WORK INSTRUCTION:
Only the lines below from the one that contains "DMCA Tool (81, 2465)" through the one that contains "Клиентам (82, 518)" should appear in your answer, exact and without pictures.

-- DATA FOR THIS TASK follows --

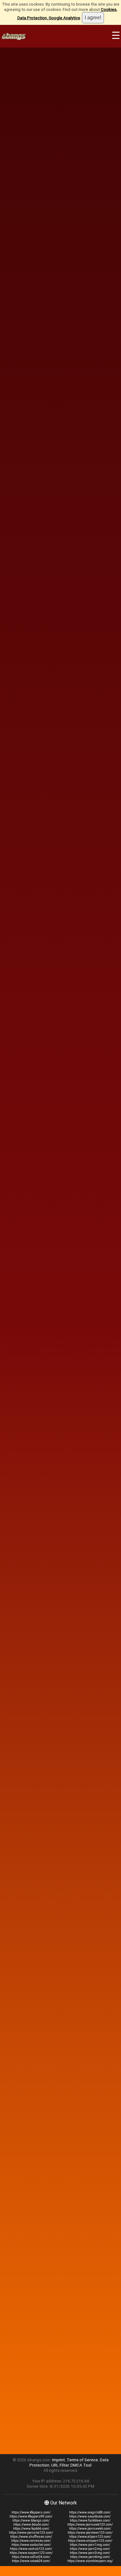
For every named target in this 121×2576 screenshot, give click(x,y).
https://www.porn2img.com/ (90, 2549)
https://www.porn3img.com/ (90, 2553)
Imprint (58, 2459)
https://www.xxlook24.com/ (31, 2561)
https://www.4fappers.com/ (31, 2512)
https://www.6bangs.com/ (31, 2520)
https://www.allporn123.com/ (90, 2537)
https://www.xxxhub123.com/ (31, 2549)
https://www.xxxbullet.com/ (31, 2545)
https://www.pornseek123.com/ (90, 2525)
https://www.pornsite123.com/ (31, 2533)
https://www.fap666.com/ (31, 2529)
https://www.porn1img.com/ (90, 2545)
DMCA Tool (81, 2465)
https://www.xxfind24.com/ (31, 2557)
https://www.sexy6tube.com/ (90, 2516)
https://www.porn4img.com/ (90, 2557)
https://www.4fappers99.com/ (31, 2516)
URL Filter (60, 2465)
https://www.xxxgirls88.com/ (90, 2512)
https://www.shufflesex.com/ (31, 2537)
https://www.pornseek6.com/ (90, 2529)
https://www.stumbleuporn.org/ (90, 2561)
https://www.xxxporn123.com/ (31, 2553)
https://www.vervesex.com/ (31, 2541)
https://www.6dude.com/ (31, 2525)
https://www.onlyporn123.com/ (90, 2541)
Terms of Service (82, 2459)
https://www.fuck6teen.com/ (90, 2520)
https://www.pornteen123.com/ (90, 2533)
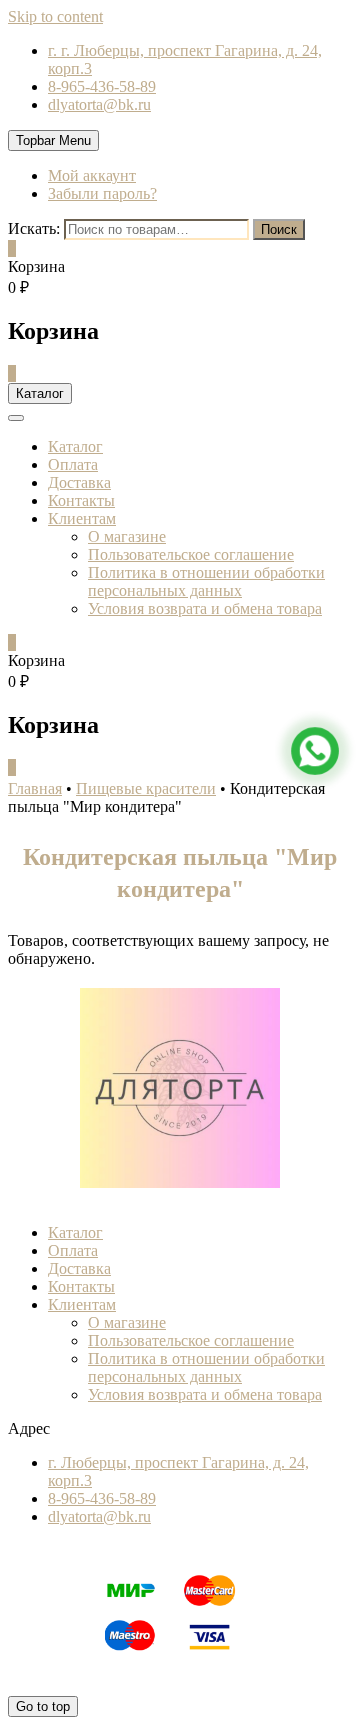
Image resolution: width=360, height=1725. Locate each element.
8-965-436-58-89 (102, 86)
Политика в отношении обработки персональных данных (206, 581)
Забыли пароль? (102, 193)
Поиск (279, 229)
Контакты (81, 500)
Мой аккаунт (92, 175)
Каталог (75, 446)
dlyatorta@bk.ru (99, 104)
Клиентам (82, 518)
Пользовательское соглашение (191, 554)
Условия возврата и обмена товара (205, 608)
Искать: (34, 228)
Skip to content (55, 16)
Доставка (79, 482)
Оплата (73, 464)
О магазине (127, 536)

-- DATA FOR THIS TASK concluded --

OUTPUT OF THE EXERCISE:
DMCA Tool (81, 2465)
https://www.xxfind24.com/ (31, 2557)
https://www.sexy6tube.com/ (90, 2516)
https://www.porn4img.com/ (90, 2557)
https://www.4fappers99.com/ (31, 2516)
URL Filter (60, 2465)
https://www.xxxgirls88.com/ (90, 2512)
https://www.shufflesex.com/ (31, 2537)
https://www.pornseek6.com/ (90, 2529)
https://www.stumbleuporn.org/ (90, 2561)
https://www.xxxporn123.com/ (31, 2553)
https://www.vervesex.com/ (31, 2541)
https://www.6dude.com/ (31, 2525)
https://www.onlyporn123.com/ (90, 2541)
Terms of Service (82, 2459)
https://www.fuck6teen.com/ (90, 2520)
https://www.pornteen123.com/ (90, 2533)
Image resolution: width=360, height=1725. Locate each element.
8-965-436-58-89 (102, 86)
Политика в отношении обработки персональных данных (206, 581)
Забыли пароль? (102, 193)
Поиск (279, 229)
Контакты (81, 500)
Мой аккаунт (92, 175)
Каталог (75, 446)
dlyatorta@bk.ru (99, 104)
Клиентам (82, 518)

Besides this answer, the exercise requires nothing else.